In 2011, the results from the National Lung Screening Trial (NLST) were published. This was the first large scale multicenter randomized trial that convincingly demonstrated a mortality benefit by screening high-risk individuals with low-dose computed tomography (LDCT) scans [4••]. The following reviews the evidence and limitations of LC screening with LDCT, and describes the potential use of new techniques in LC screening as adjuncts and alternatives to LDCT.
Low Dose Helical Computed Tomography (LDCT)
Over the last two decades, technical advances have improved the quality of image acquisition and diagnostic yield of computed tomography (CT). The multidetector helical CT, for example, is able to image the entire lung during a single breath hold, using a lower radiation dose than standard CT. The initial studies demonstrated an increased rate of lung nodule detection and higher percentage of detected early-stage LCs with LDCT compared to CXR. Study design, however, precluded conclusions as to the impact of the use of LDCT in LC mortality, because the studies either lacked a control group, were underpowered, or did not have adequate follow-up time [5–11].
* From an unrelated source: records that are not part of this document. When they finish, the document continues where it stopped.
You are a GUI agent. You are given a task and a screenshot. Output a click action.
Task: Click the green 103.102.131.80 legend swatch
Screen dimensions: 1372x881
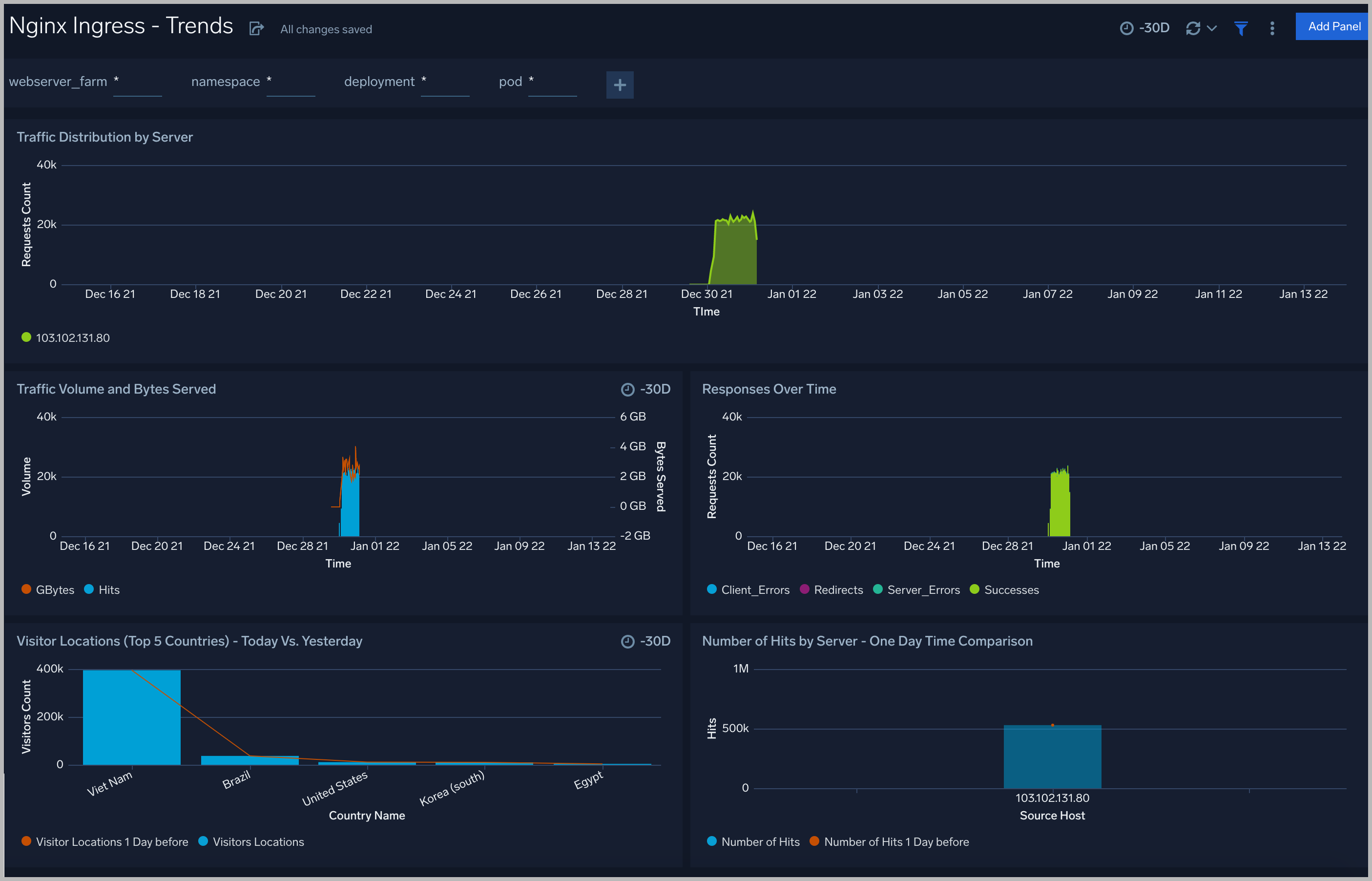[26, 337]
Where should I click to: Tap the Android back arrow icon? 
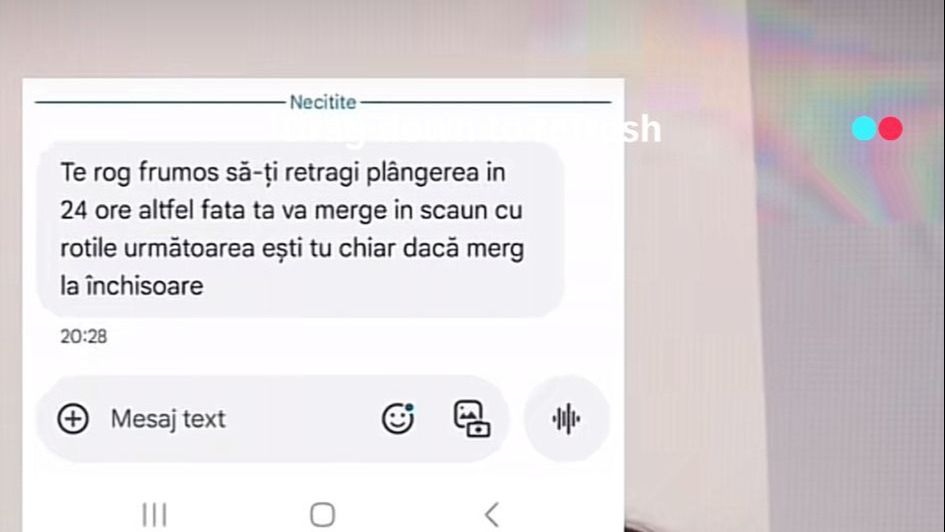point(492,515)
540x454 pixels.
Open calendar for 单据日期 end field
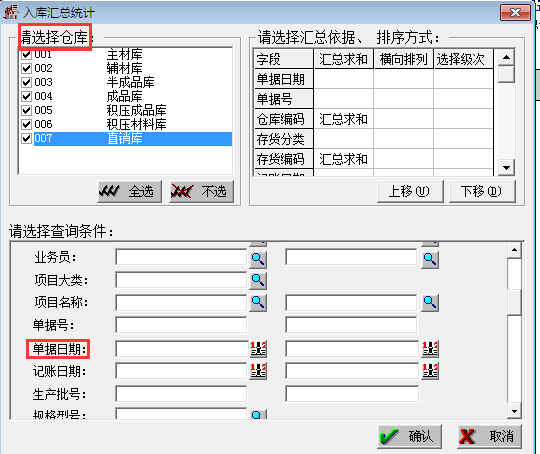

The NLST [4••] was designed to detect a 20 % reduction in mortality by LDCT LC screening, with a 90 % power. It included 33 centers across the US, and enrolled 53,454 current or former smokers aged 55–74 years, with a minimum 30-pack-year smoking history. Former smokers had quit within the past 15 years. The participants were randomly assigned to screening with LDCT (n = 26,722) or CXR (n = 26,732) annually for three screens. The LDCT screenings were consider positive if they revealed a noncalcified nodule measuring at least 4 mm in longest diameter, and CXR screens were positive if they revealed any noncalcified nodule or mass. The median follow-up period was over 6.5 years.
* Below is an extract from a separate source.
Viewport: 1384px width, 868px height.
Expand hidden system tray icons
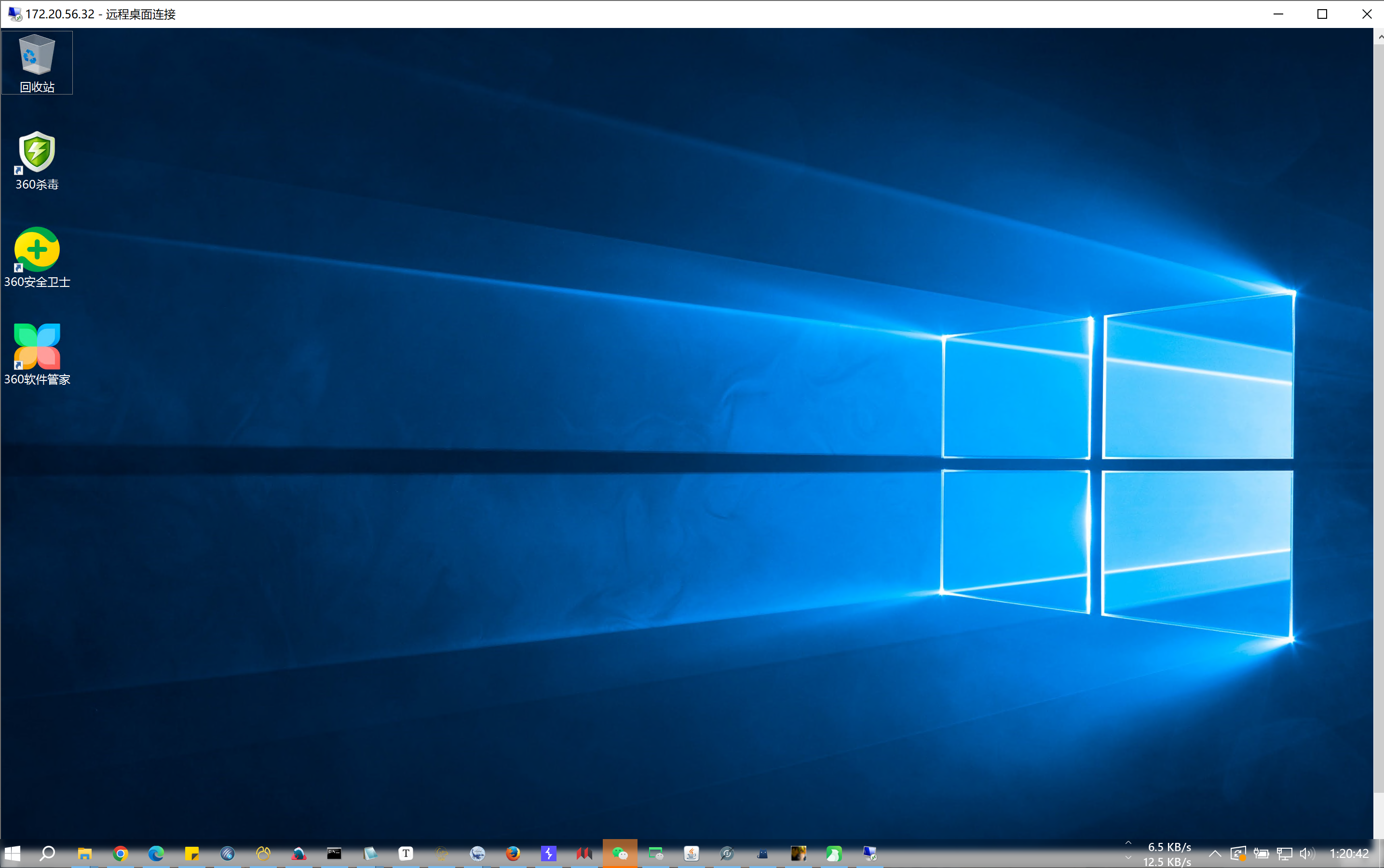(x=1215, y=854)
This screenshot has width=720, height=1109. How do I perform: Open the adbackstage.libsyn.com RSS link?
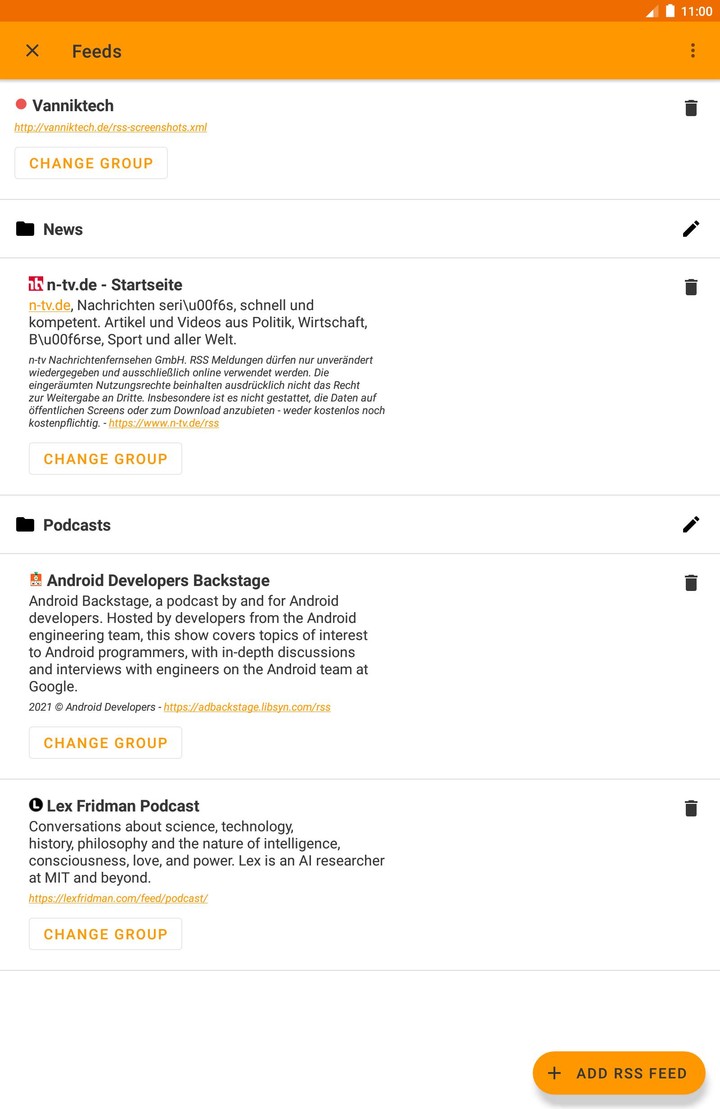tap(247, 707)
The LDCT-screened group had a higher rate of positive screening tests compared with the CXR group (24.2 vs. 6.9 %). However, the rate of false positive results was high (96.4 % in the LDCT group and 94.5 % in the CXR group). LDCT detected more LC compared to CXR (1,060 vs. 941). Among the patients diagnosed with LC, the LDCT group had significantly more stage I cancers (63 vs. 47.6 %). There were also fewer patients with stage III and IV LCs in the LDCT group compared to the CXR group (29.8 vs. 43.2 %). At the end of the follow-up period, there were 354 LC deaths in the LDCT group and 442 deaths in the CXR group. The LC rate mortality was 247 per 100,000 person-years in the LDCT group, and 309 per 100,000 person-years in the CXR group (a 20 % reduction in mortality in the LDCT group). The overall mortality was reduced by 6.7 %, largely due to the reduction in deaths from LC. The number needed to screen with low-dose CT to prevent one death from LC was 320 [4••], which is comparable to the number of women needed to screen with mammography to save one life from breast cancer [12].
Potential Shortcomings of LDCT Screening
Generalizability of NLST Results
Although randomized controlled studies are considered the most robust method to assess efficacy (performance under ideal conditions), one of their main limitations is their ability to evaluate effectiveness (performance under real conditions). Randomized controlled trials require more standardized and higher levels of medical care than occurs in real practice. In addition, the trial participants are usually not fully representative of the eventual target group [13]. Such is true for the NLST cohort that, when compared to the US population eligible for screening based on trial entry criteria, was younger, healthier, better educated, and more frequently former smokers [4••]. It is therefore unclear if the same mortality benefit will be recognized with large-scale LC screening implementation.
In the NSLT, screening with LDCT had a high rate of false positive results (96 %) and low positive predicted value (< 4 %). Despite this, few medical complications occurred during diagnostic evaluation for positive screens (~1.4 %). This may be due in some part to the location of care in the NLST. Participants were enrolled in urban, tertiary care hospitals with expertise in all aspects of cancer care, including dedicated thoracic radiologists. The majority of positive screens were followed with serial imaging without need for invasive testing. In contrast, community practice gives rise to the potential for considerable variation in the management of solitary pulmonary nodules identified by screening LDCT. One study demonstrated a two-fold variation among geographic regions in the use of CT-guided biopsy, ranging from 14.7 to 36.2 per 100,000 adults [14•, 15]. This variation in management of solitary pulmonary nodules may lead to an increased number of invasive procedures with risk of harm. In addition, the psychological harms of a positive test result should not be underestimated. Studies of breast and prostate cancer screening showed that false-positive screening results were associated with depression and change in self-perception of health status [16, 17].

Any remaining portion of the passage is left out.